Scientist, professor and globetrotter

Scientist, professor  and globetrotter
Tim Lowenstein, professor of geological sciences and environmental studies, has run in some exotic locales. But his favorite place to run is on campus with Lucy, his dog.

Where do you run after you’ve run around the world?

Tim Lowenstein, professor of geological sciences and environmental studies, is looking for suggestions.

“In 2009, I reached the circumference of the world, about 25,000 miles. Now I’m pushing 30,000, and I need a new goal,” he says, “and the moon is too far.” (For the record, it’s about 226,000 miles away.)
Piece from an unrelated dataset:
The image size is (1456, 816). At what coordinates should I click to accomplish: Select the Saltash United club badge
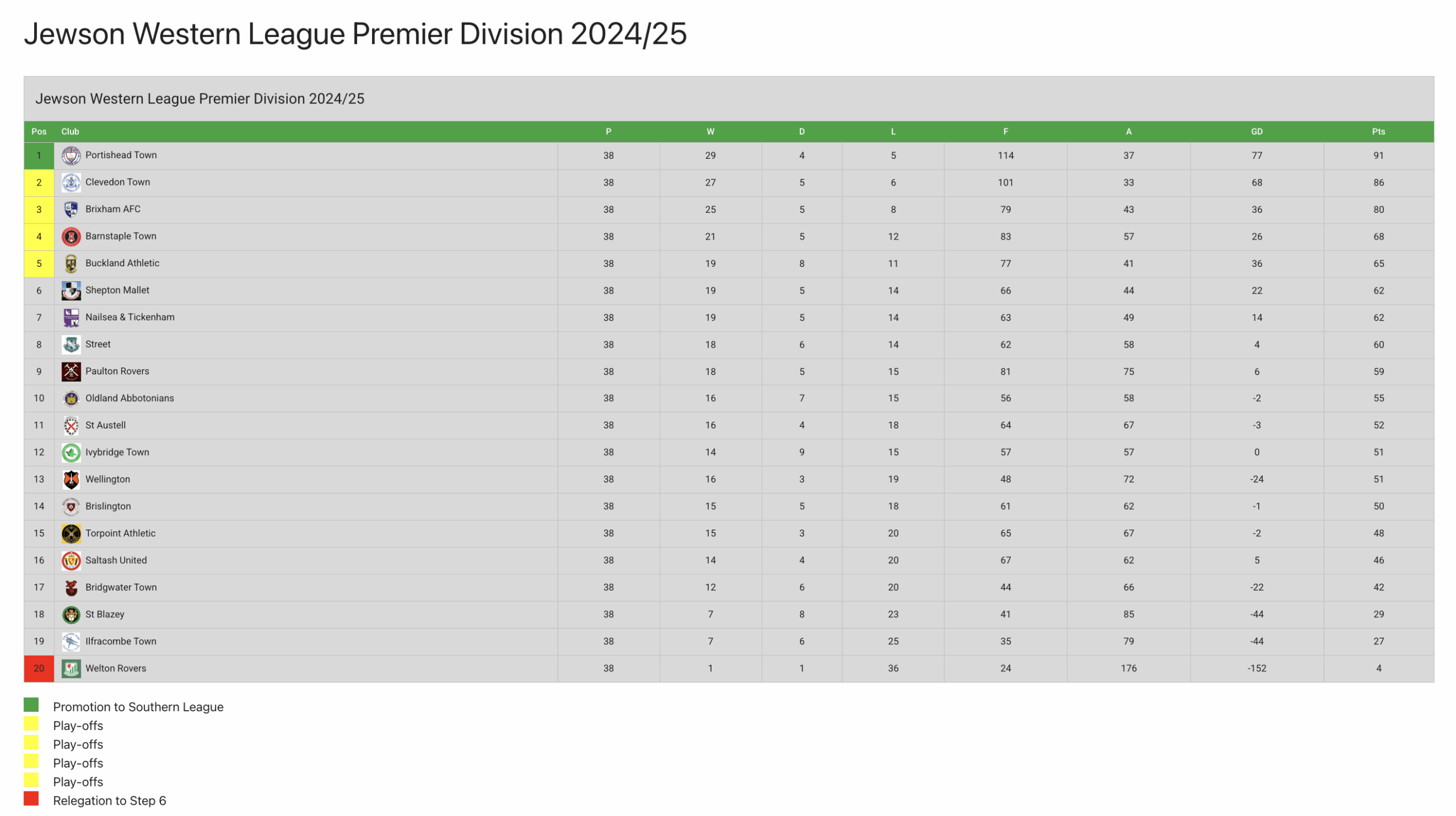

Lowenstein’s run around the world took about 25 years and was done a few miles at a time, duly logged on a paper calendar. He runs about 5 miles a day, accompanied by the smart and sturdy Lucy. The dog, whose whiskery tufts hint at terrier, also has covered a lot of ground: about 10,000 miles.

People who arrive on campus early in the morning have likely seen the pair. It’s Lowenstein’s favorite place to run.

“Running has become a habit, almost an addiction,” he says. “It’s a mental relief and release from the stress of everything going on, and physically, it feels great.”

Lowenstein doesn’t like running alone. So his family adopted Lucy from a dog shelter 8 years ago, specifically to be his running partner. She’s the right size and temperament.

“The only thing she doesn’t like are the really hot days in summer. In the wintertime, it can be minus 10 and a foot of snow — she loves to run in cold weather.”

Lowenstein was already a runner when he started keeping track of his miles in 1984. He also started keeping his sneakers, a collection that’s grown to about 60 pairs of Adidas — and only Adidas.

“It’s nothing scientific,” he says of his brand loyalty. “I didn’t throw them out because I always wanted to take my photograph on my driveway with all my sneakers,” he says. “But now that I’ve run around the world, I don’t have the heart to throw them out.”